[Little Essays of Love and Virtue by Havelock Ellis]@TWC D-Link bookLittle Essays of Love and Virtue CHAPTER VII 44/51
We may agree that a natural factor comes into the recent fall in the human birth-rate.
But to argue that because a natural decline in birth-rate is the essential factor in the slowing down of procreative activity with all higher evolution, therefore deliberate birth-control counts for nothing, since exactly the same result follows when voluntary prevention is adopted and when it is not, seems highly absurd.
We must at least admit that voluntary birth-control is an important contributory cause, in some sense indeed, of supreme importance, because it is within man's own power and because man is thus enabled to guide and mould processes of Nature which might otherwise work disastrously.
How disastrously is shown by the history of Europe, and in a notable degree France, during the four or five centuries preceding the end of the eighteenth century when various new influences began to operate.

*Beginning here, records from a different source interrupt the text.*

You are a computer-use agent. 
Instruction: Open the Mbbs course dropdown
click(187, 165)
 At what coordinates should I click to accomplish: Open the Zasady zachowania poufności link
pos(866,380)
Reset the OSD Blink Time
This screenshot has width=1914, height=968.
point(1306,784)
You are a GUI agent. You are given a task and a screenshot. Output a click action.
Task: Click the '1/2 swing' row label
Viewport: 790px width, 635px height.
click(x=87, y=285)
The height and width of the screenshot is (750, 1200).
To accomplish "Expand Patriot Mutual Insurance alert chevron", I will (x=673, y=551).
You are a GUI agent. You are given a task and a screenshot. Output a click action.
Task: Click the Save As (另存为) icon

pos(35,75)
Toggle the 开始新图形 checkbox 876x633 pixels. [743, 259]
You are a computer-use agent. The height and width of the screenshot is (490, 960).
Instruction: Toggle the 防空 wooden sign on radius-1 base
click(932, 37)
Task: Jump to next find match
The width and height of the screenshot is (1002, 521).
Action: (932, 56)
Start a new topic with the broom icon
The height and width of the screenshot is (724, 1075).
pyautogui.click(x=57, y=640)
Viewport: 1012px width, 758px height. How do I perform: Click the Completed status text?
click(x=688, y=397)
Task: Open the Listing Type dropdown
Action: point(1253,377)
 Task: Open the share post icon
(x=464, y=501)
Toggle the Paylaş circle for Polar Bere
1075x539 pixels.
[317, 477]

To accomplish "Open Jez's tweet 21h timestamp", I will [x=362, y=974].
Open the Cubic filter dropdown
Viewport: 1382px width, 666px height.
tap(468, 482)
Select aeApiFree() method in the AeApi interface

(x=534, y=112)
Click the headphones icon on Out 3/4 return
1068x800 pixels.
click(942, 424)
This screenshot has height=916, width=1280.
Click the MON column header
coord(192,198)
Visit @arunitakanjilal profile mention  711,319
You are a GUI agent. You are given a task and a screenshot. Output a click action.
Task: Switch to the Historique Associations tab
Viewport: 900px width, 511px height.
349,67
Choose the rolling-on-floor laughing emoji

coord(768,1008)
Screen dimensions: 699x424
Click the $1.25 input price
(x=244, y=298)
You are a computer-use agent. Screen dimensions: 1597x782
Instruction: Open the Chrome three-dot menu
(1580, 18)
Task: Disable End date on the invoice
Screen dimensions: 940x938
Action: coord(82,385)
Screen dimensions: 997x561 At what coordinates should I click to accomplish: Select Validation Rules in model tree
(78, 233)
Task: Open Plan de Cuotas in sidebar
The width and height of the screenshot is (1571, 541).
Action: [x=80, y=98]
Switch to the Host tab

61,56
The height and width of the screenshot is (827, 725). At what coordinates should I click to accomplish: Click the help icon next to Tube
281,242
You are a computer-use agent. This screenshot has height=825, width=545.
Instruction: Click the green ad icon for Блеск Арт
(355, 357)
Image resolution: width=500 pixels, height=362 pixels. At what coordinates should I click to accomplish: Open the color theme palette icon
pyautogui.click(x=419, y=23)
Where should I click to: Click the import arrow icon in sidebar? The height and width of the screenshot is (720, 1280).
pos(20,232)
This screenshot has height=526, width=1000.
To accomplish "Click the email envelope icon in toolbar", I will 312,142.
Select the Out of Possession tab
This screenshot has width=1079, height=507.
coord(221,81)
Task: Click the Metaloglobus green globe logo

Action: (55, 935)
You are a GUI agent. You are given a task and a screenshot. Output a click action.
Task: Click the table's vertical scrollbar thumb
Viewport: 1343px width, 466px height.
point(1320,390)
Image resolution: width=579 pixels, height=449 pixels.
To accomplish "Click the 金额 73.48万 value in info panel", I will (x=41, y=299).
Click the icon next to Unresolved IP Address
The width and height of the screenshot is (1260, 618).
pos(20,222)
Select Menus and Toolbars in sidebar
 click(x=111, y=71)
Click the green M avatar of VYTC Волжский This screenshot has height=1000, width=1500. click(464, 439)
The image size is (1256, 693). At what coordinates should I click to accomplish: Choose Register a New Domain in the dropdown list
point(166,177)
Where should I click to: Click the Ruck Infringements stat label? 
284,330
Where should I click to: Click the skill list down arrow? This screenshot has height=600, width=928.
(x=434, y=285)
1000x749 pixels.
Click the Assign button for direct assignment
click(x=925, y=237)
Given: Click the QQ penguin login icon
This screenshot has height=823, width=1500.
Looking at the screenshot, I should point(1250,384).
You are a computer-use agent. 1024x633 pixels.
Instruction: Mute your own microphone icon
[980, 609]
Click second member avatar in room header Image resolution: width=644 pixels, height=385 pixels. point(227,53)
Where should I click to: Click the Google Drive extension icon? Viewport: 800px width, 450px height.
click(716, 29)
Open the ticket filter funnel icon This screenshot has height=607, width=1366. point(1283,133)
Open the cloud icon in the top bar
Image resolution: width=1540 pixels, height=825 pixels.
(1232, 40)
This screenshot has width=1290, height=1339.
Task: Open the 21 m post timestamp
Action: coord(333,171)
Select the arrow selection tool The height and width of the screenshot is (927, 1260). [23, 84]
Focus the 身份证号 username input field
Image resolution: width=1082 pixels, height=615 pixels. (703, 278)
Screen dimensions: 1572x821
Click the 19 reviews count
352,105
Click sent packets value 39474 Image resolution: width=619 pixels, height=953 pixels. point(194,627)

During all these centuries there was undoubtedly a very high birth-rate, yet infant mortality, war, famine, insanitation, contagious diseases of many and virulent kinds, tended, as far as we can see, to keep the population almost or quite stationary,[30] and so ruinous a method of maintaining a stationary population necessarily used up most of the energy which might otherwise have been available for social progress, although the stationary population, even thus maintained, still placed France at the head of European civilisation.